The next quote I came across was in a talk on marriage by Elder James A. Cullimore. He talks at one point about the importance of compromise in a marriage, and the quote speaks to this:
The Quote
Henry Watterson has said:
“I would compromise war.
I would compromise glory.
I would compromise everything at that point where hate comes in,
where misery comes in,
where love ceases to be love,
and life begins its descent into the valley of the shadow of death.
But I would not compromise Truth.
I would not compromise the right.”
Henry Watterson was a regional journalist and one of the first syndicated columnists in the United States. He served in the Confederate Army during the Civil War and won a Nobel Peace prize for columns encouraging America to enter World War I. Mildly ironic, but okay.
He wrote under the pen name of Marse Henry.
The full quote comes from The Compromises of Life, published in the early 1900s.
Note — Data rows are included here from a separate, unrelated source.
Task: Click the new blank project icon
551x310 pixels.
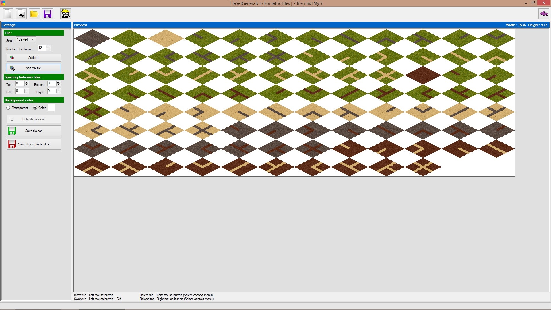Action: coord(8,14)
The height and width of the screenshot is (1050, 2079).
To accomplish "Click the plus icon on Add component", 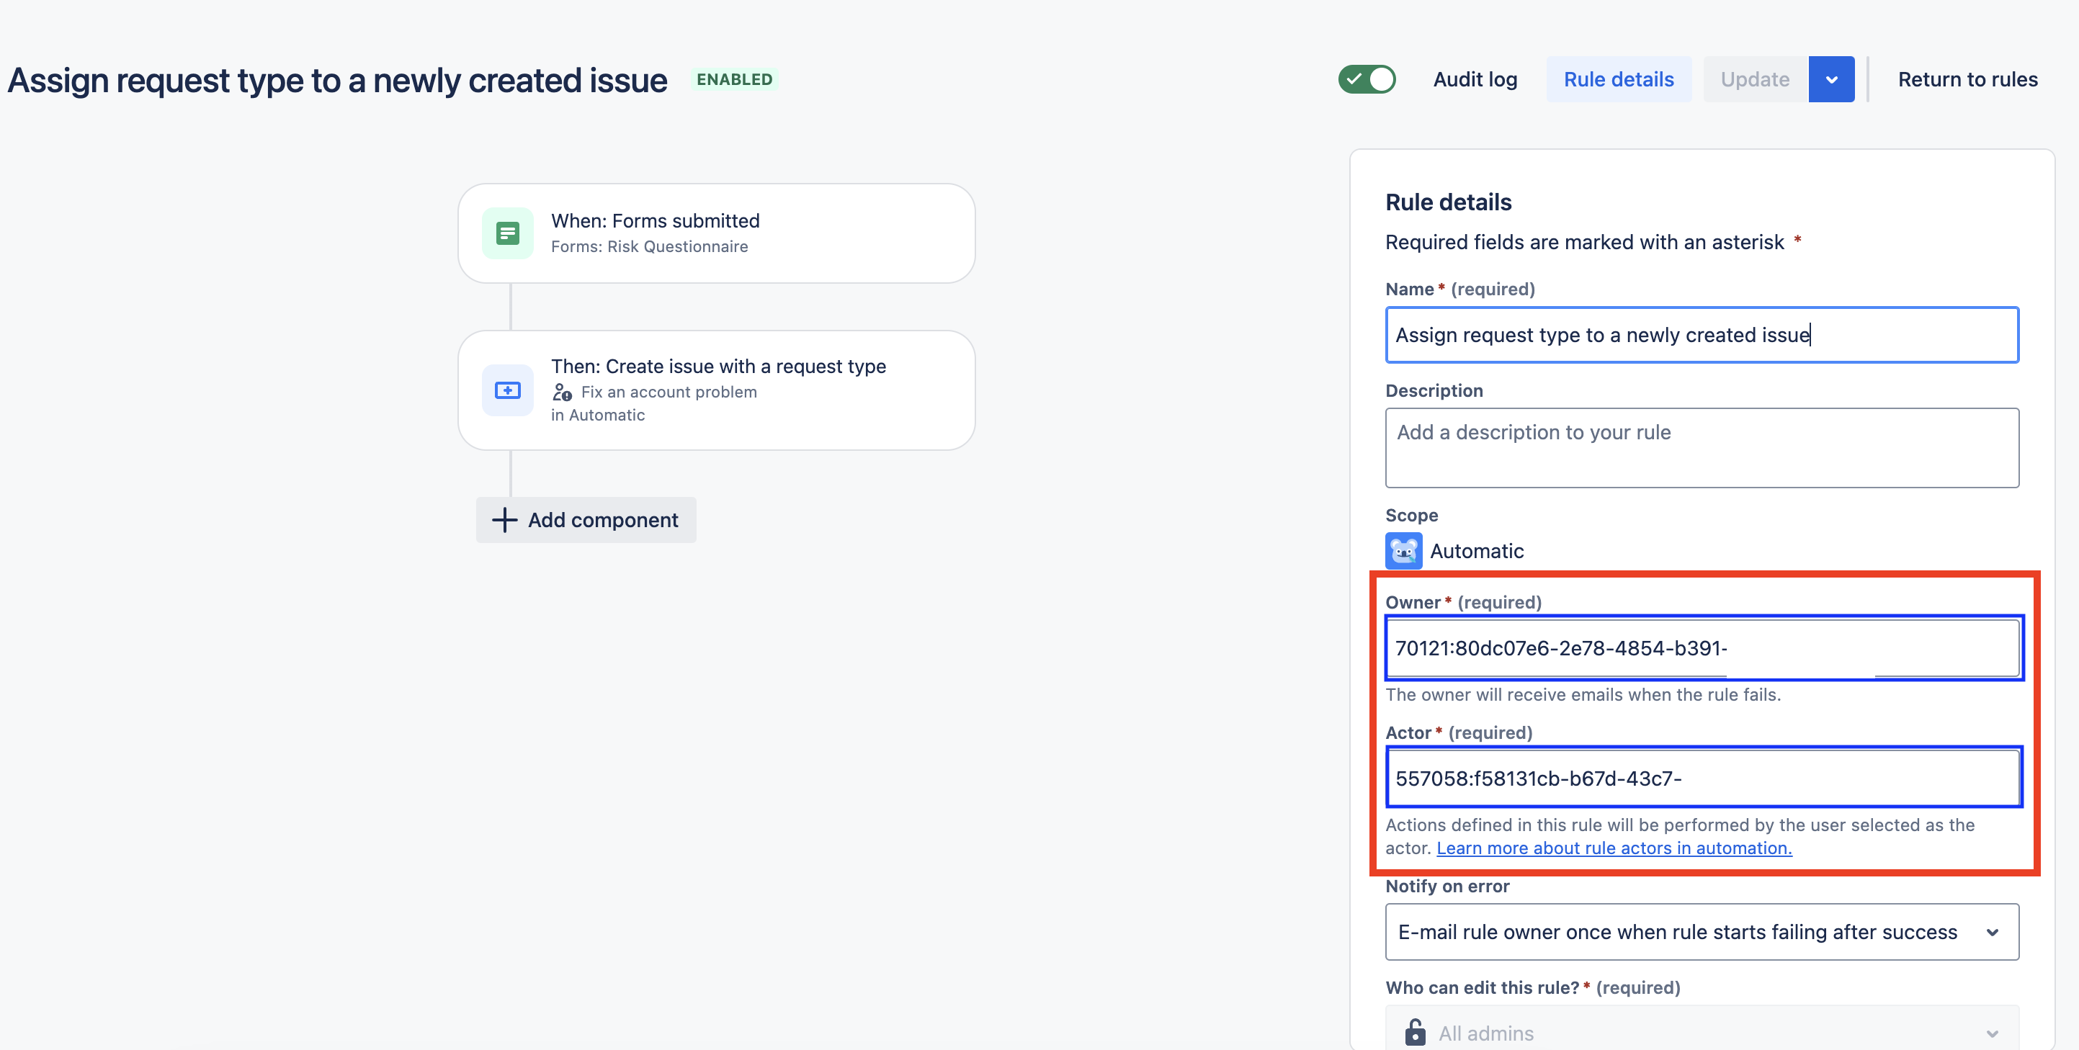I will tap(504, 520).
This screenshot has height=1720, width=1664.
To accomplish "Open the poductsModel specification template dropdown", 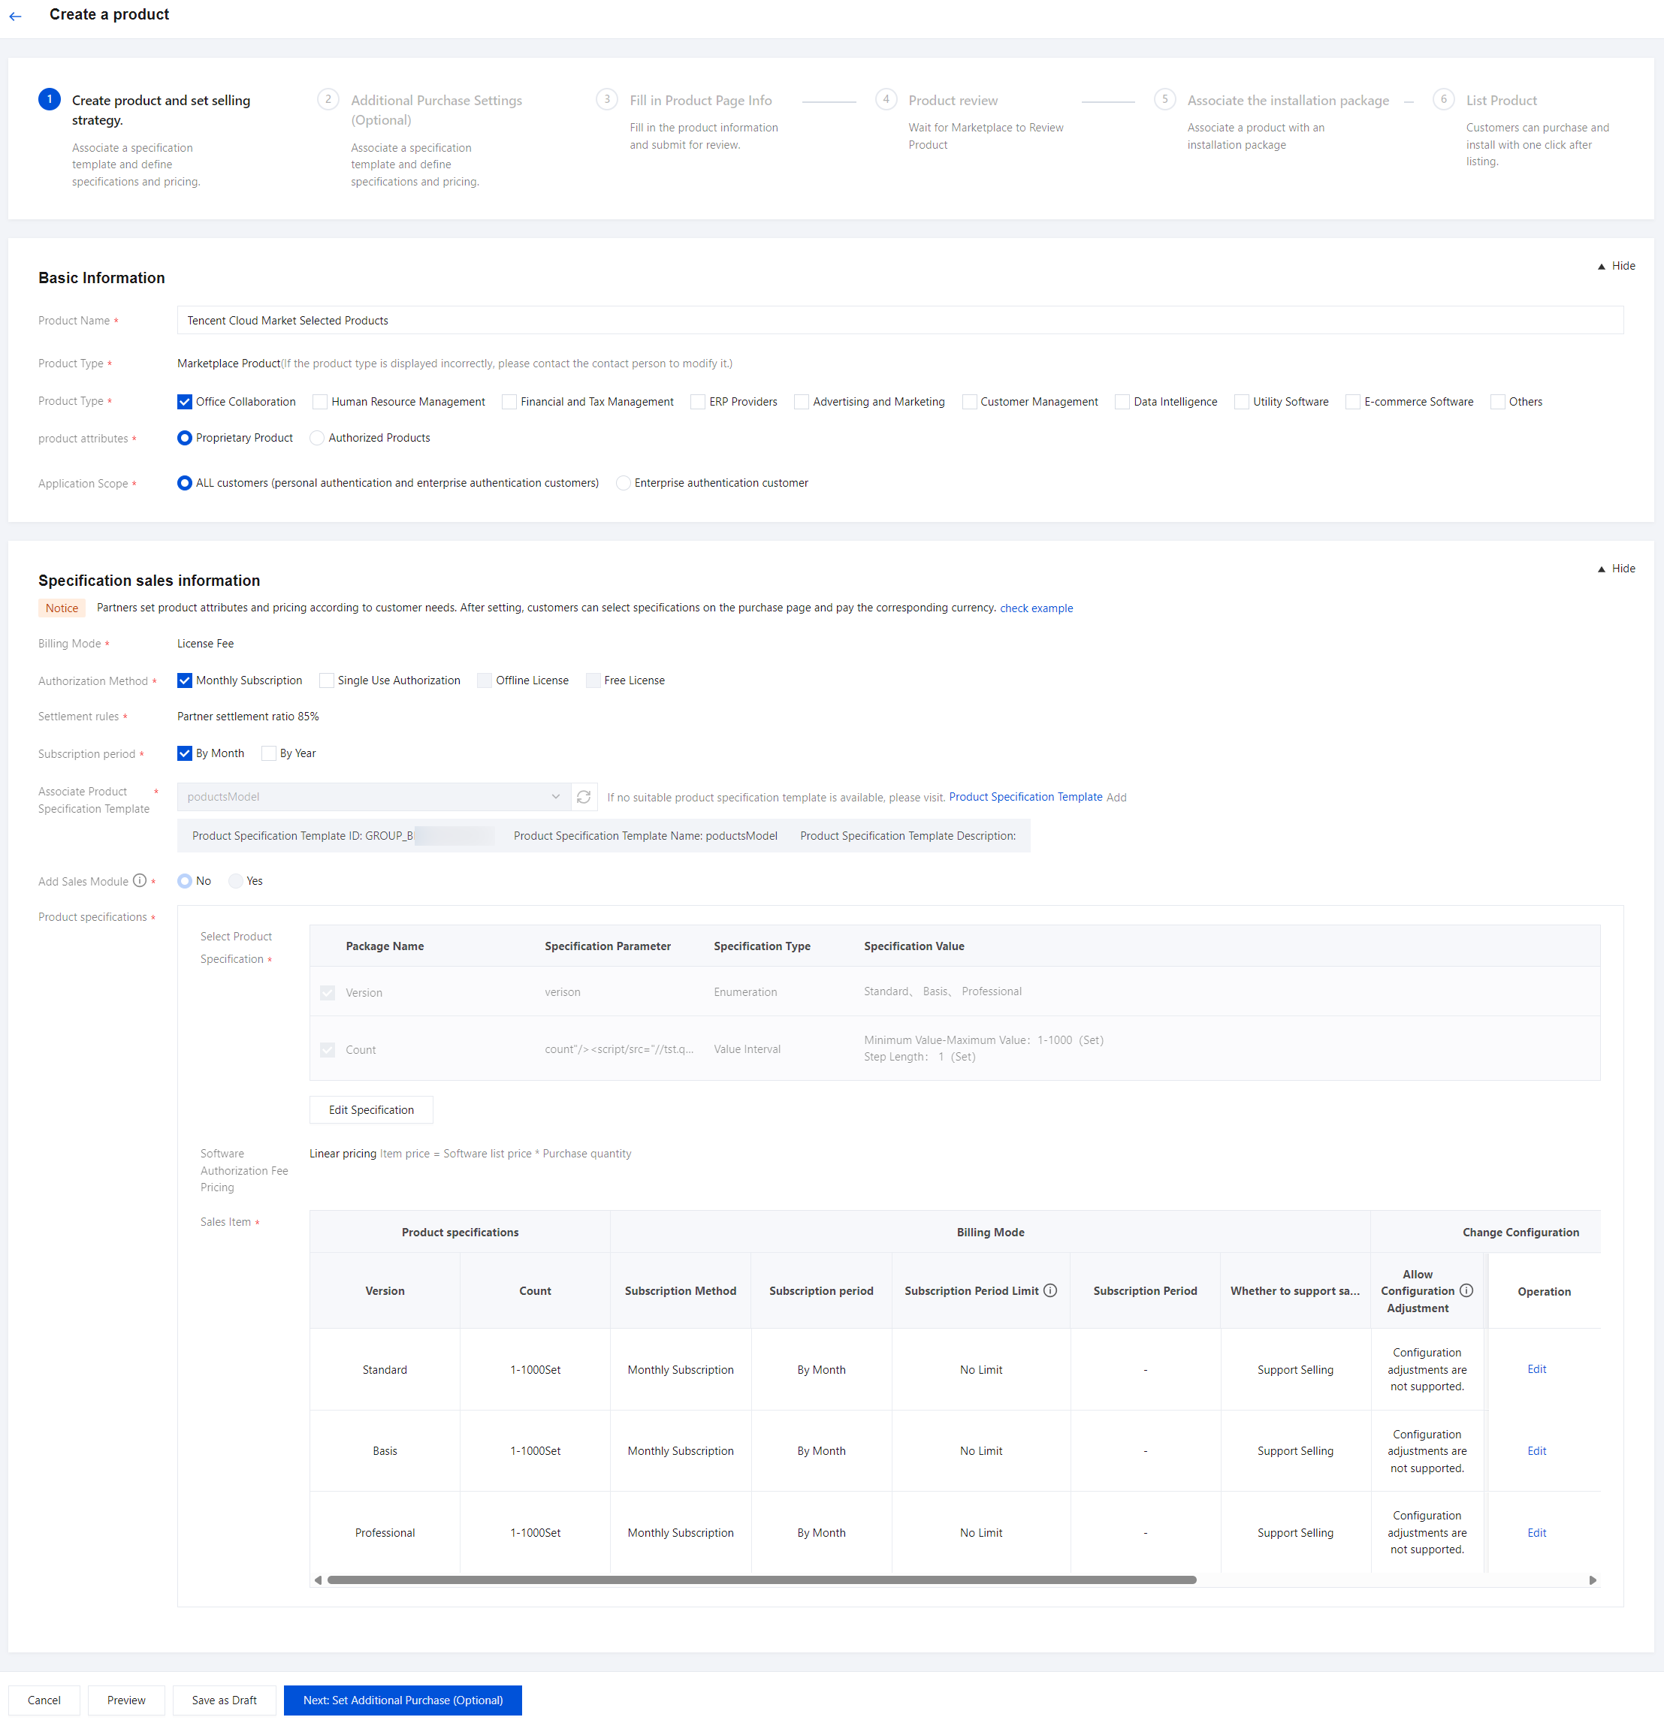I will click(373, 797).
The full quote is worth including here - he had a gift for imagery:
I would compromise war.
I would compromise glory.
I would compromise everything at that point where hate comes in,
where misery comes in,
where love ceases to be love
and life begins its descent in the shadow of the valley of death.
I would not compromise Truth.
I would not compromise the Right.
I would not compromise conscience and conviction
in any matter of pith and moment involving real duty.
There are times when one must stand and fight,
when one must fight and die.
But such times are exceptional; they are most exceptional;
one cannot without making himself ridiculous
be always wrapping the flag around him and marching down to the foot-lights,
to display his extraordinary valor and virtue.
And, in the long intervals,
how often the best of us are mistaken as to what is Truth,
as to what is Right,
as to what is Duty.
Too often they are what we would have them to be.
Too often that which we want to do becomes that which we ought to do.